Dr. Timothy J. Tardiff works at the Advance Analytical Consulting Group.Dr. Tardiff has more than 30 years of academic and consulting experience. He has participated in numerous legal and regulatory proceedings regarding telecommunications, economics, intellectual property, antitrust, and regulation issues. His work has included the telecommunications, software, transportation, energy, and public utility industries, and he has published in economics, telecommunications, and transportation journals.
From 2006 to 2009, Dr. Tardiff was a Managing Director at Huron Consulting Group. Prior to joining Huron, he served as a vice president in the telecommunication practice at NERA Economic Consulting. During his career, Dr. Tardiff has served as the director of Marketing Research and senior member of the transportation practice at Charles River Associates, Inc., and assistant professor in the Department of Civil Engineering and Division of Environmental Studies at the University of California, Davis.
Dr. Tardiff’s research has addressed the demand, cost, and competitive aspects of converging technologies, including wireless and broadband. He has evaluated pricing policies for increasingly competitive telecommunications markets, including appropriate mechanisms for pricing access services to competitors, and studied actual and potential competition for services provided by incumbent telephone operating companies. Most recently, he has analyzed the effects of convergence and growing intermodal competition on whether incumbent firms should be considered dominant in the provision of certain services and the regulatory and antitrust implication of such determinations.

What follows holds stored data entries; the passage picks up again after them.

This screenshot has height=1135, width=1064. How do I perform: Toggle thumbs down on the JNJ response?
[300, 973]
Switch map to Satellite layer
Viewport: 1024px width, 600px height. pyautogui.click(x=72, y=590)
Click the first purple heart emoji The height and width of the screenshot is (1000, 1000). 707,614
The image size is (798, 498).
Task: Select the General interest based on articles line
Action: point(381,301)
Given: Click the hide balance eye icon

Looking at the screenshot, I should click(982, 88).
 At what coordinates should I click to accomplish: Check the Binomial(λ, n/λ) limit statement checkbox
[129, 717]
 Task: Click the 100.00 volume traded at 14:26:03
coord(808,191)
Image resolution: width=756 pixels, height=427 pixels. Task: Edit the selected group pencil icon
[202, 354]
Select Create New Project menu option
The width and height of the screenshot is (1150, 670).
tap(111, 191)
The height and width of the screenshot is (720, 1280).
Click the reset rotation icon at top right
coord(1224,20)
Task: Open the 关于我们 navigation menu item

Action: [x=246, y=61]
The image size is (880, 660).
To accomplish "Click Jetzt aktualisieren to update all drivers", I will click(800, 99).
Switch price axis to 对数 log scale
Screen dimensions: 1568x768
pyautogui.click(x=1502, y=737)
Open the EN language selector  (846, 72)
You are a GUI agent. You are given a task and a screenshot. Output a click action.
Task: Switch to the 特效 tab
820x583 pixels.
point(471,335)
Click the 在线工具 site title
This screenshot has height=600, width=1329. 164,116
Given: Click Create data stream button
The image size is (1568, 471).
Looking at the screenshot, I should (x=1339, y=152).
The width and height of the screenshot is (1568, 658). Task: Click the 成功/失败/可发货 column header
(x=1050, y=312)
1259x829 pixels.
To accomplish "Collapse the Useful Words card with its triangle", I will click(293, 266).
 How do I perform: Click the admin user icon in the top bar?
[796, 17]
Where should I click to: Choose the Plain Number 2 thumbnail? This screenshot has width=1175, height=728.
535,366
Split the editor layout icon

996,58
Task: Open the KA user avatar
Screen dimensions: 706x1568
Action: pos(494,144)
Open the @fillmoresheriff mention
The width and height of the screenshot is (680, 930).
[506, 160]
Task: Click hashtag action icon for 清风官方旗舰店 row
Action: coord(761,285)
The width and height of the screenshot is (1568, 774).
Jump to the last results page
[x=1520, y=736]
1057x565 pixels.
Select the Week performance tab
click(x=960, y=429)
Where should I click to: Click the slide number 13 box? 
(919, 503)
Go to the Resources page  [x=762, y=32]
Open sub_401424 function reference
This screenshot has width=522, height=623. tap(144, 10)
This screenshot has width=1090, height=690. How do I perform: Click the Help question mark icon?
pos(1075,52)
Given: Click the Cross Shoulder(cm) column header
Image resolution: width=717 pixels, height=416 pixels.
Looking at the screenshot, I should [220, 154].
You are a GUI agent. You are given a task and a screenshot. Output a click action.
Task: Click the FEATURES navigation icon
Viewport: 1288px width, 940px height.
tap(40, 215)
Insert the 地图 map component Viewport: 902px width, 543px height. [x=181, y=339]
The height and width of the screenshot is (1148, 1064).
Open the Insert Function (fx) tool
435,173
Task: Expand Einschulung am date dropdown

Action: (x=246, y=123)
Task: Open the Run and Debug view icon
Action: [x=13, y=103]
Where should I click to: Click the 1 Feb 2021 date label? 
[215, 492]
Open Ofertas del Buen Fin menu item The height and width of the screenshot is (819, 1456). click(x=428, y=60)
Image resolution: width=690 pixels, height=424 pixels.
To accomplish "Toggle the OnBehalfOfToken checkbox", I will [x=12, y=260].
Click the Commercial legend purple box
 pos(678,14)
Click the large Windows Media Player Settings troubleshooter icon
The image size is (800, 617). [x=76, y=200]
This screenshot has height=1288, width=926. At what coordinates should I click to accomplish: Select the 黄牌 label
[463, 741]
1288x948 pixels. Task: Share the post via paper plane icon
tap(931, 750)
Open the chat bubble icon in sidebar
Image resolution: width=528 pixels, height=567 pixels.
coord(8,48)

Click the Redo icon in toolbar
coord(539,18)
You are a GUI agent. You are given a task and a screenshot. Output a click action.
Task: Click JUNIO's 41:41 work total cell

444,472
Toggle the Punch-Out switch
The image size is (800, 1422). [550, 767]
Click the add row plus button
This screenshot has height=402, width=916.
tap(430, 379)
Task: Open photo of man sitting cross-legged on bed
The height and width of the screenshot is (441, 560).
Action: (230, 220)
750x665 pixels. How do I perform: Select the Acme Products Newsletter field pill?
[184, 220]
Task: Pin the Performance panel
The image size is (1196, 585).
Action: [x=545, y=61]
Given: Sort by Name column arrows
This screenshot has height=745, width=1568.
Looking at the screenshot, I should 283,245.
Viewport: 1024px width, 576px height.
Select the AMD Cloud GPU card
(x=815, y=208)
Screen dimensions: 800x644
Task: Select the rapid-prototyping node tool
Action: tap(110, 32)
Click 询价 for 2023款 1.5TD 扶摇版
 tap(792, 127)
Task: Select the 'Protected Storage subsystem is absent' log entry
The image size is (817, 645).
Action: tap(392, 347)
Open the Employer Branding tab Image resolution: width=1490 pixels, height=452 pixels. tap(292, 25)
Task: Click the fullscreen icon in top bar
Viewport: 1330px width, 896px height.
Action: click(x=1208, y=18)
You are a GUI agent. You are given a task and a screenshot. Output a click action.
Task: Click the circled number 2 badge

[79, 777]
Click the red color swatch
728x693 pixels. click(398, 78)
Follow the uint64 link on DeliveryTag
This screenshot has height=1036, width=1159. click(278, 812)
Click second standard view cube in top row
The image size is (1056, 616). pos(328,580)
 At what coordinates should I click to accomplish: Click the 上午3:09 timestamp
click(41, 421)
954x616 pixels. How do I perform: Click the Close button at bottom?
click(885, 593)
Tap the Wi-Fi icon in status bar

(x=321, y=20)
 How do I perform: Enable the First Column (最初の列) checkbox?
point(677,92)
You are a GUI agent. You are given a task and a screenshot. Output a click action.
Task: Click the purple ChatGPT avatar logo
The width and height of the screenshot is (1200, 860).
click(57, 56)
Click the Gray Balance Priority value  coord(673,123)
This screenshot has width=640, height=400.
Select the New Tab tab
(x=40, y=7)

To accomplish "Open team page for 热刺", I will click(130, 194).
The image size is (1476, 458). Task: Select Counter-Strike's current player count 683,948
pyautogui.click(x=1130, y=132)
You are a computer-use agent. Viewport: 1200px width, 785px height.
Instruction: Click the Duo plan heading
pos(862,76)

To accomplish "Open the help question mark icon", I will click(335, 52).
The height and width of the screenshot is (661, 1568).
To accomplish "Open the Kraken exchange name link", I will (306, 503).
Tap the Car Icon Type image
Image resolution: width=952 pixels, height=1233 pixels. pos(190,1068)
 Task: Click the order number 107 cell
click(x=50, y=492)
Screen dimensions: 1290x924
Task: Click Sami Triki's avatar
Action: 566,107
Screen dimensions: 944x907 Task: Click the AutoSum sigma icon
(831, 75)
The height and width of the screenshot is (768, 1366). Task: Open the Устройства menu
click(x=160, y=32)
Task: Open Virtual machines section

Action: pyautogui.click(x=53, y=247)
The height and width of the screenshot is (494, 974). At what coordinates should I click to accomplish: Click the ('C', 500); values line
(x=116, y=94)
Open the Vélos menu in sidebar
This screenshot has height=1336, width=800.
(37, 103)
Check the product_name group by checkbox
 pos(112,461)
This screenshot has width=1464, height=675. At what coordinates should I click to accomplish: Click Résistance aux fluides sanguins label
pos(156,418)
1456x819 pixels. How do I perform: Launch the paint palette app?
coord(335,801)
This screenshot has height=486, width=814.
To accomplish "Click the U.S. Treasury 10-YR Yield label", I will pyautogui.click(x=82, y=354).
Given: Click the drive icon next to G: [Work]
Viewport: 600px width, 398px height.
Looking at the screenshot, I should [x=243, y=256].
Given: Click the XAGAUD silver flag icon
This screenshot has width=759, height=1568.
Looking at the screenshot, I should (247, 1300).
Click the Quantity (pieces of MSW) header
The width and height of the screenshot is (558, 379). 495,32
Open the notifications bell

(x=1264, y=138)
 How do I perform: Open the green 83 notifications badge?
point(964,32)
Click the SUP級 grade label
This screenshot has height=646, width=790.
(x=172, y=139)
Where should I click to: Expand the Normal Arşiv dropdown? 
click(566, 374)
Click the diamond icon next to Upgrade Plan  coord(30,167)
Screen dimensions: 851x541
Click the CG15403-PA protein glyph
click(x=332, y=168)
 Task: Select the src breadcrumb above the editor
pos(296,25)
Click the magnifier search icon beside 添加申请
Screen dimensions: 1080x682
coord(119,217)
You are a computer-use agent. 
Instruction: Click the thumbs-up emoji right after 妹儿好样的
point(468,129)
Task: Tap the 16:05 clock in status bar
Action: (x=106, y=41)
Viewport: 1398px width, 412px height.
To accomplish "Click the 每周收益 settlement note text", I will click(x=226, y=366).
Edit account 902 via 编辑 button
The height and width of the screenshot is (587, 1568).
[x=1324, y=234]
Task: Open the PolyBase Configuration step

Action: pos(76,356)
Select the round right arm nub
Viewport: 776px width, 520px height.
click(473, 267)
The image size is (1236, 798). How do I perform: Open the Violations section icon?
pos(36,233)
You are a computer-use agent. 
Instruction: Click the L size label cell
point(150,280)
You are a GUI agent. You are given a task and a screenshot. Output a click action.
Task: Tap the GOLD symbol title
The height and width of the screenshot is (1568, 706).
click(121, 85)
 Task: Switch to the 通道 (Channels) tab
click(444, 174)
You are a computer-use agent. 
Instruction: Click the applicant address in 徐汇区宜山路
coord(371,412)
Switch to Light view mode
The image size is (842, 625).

Since the passage of the United States Telecommunications Act, Dr. Tardiff has participated in interconnection arbitrations, unbundled element proceedings, universal service investigation, applications by incumbent local exchange carriers for authorization to provide interLATA long-distance, and implementation of the Triennial Review Order rules for unbundling network elements in over 25 states and before the United States Federal Communications Commission. His international research and consulting experience includes studies and expert reports on telecommunication competition issues in Canada, Japan, New Zealand, Peru, Australia, and Trinidad and Tobago, where he was an economic expert in an interconnection arbitration between two wireless carriers.